INSTRUCTIONS TO FOLLOW: Nothing but the lines from the one including "Click the Web globe icon" through the last line of the entries, restated exactly, should appear in the answer; omit the pictures.

EXERCISE DATA:
· · · ·

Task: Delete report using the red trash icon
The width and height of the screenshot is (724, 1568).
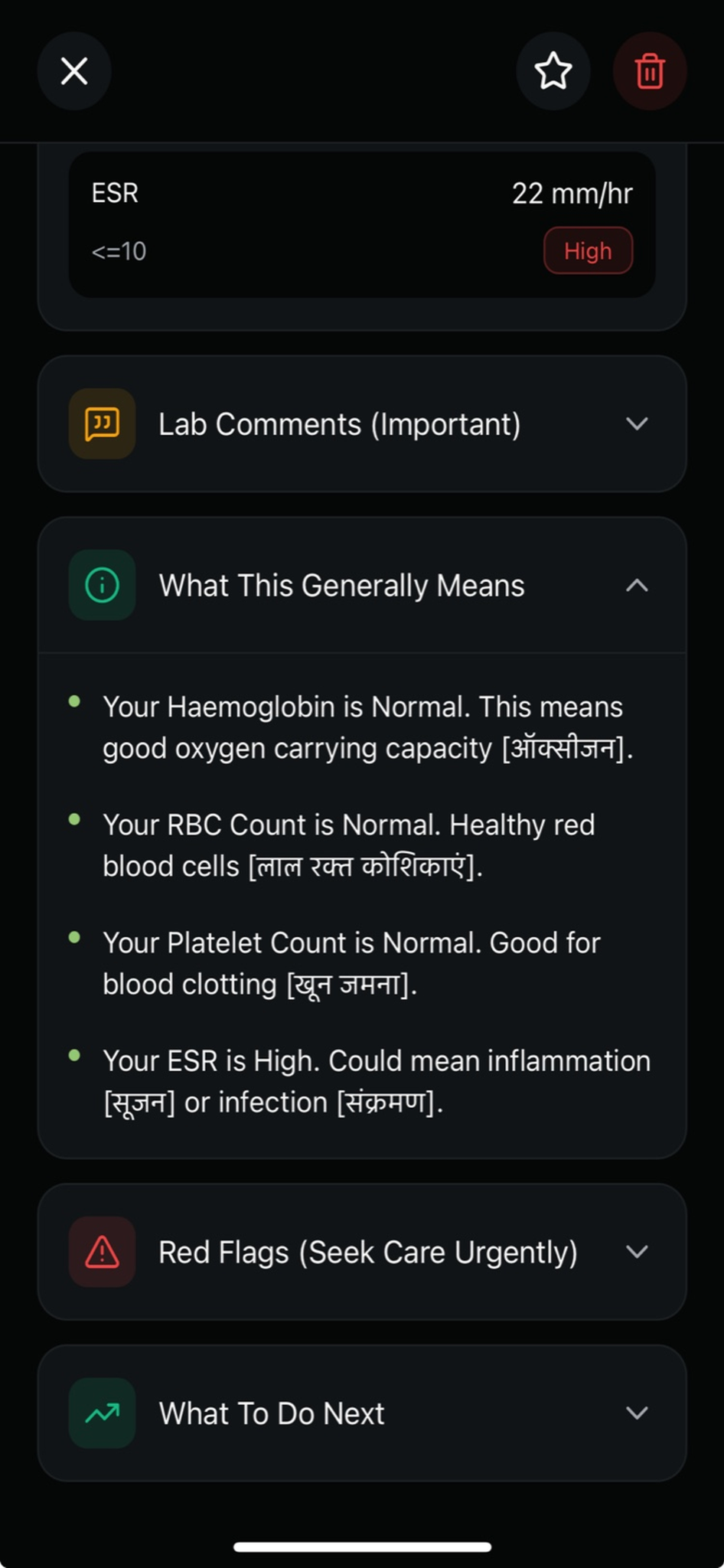Action: tap(650, 71)
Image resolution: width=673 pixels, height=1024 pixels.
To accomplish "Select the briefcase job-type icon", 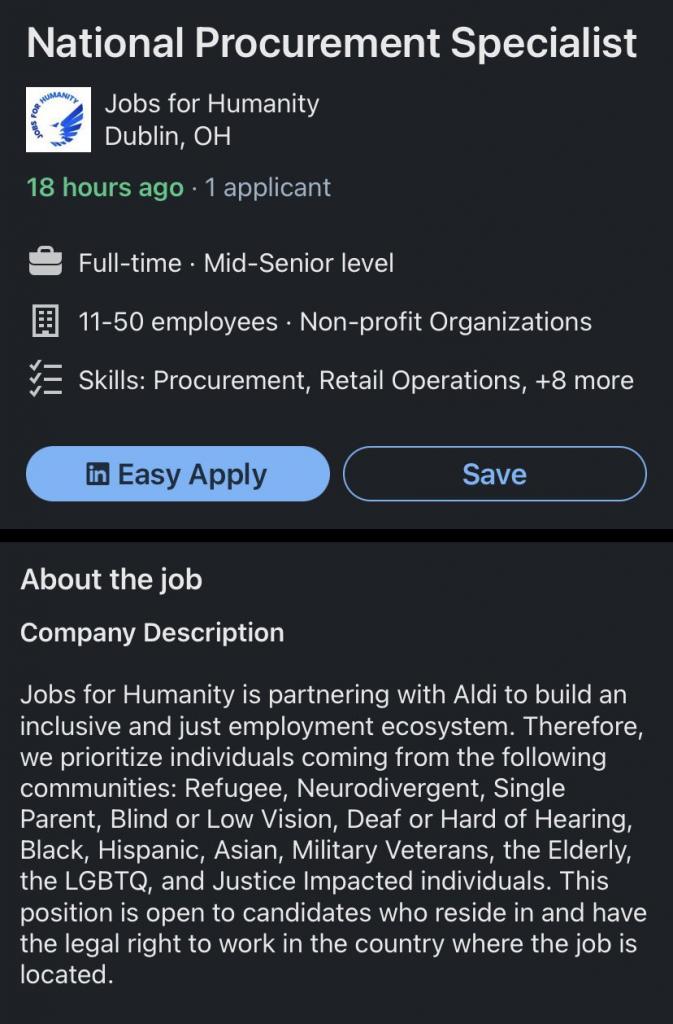I will point(45,263).
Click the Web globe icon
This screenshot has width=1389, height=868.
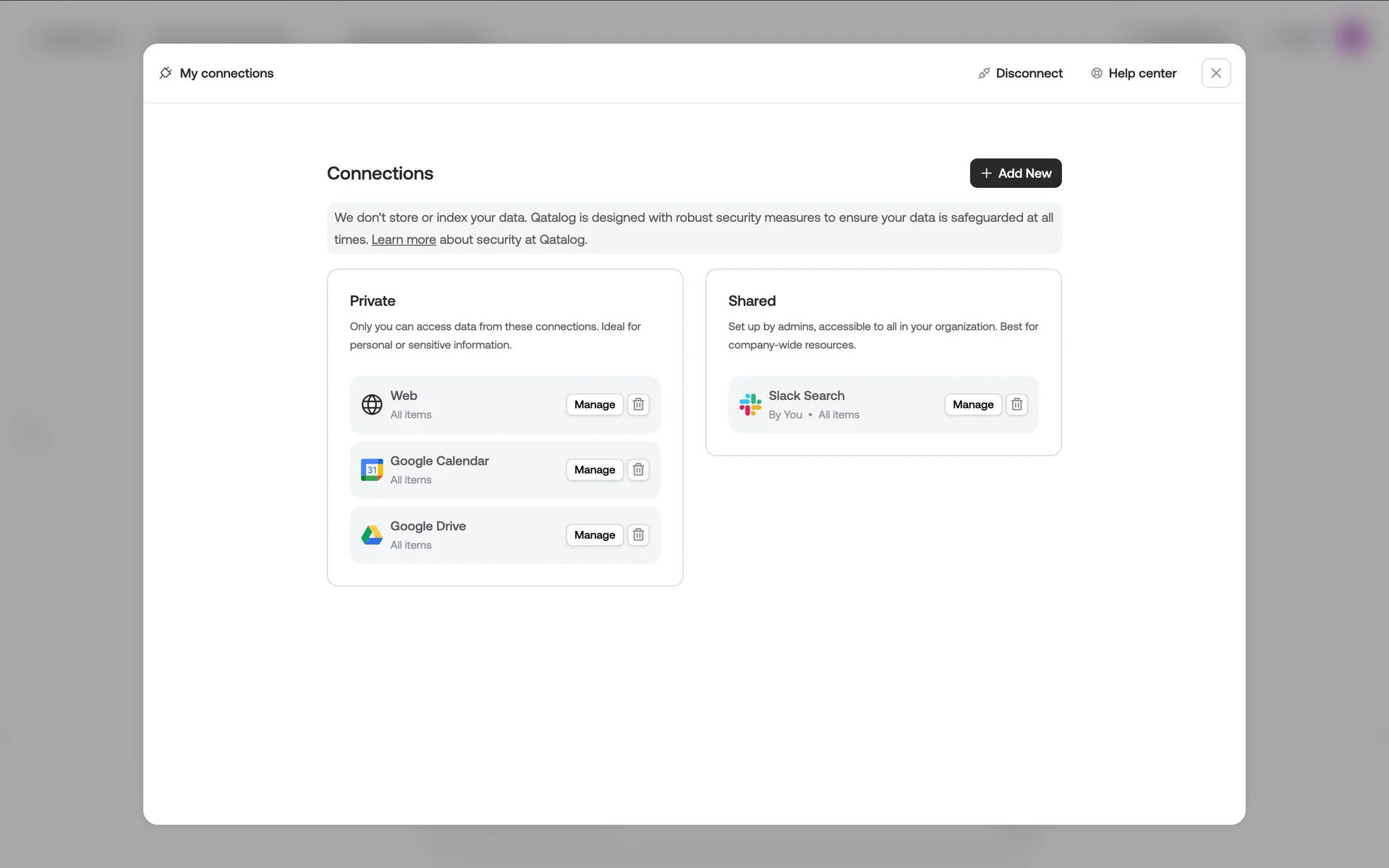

· · · ·

RESPONSE AREA:
Click the Web globe icon
This screenshot has width=1389, height=868.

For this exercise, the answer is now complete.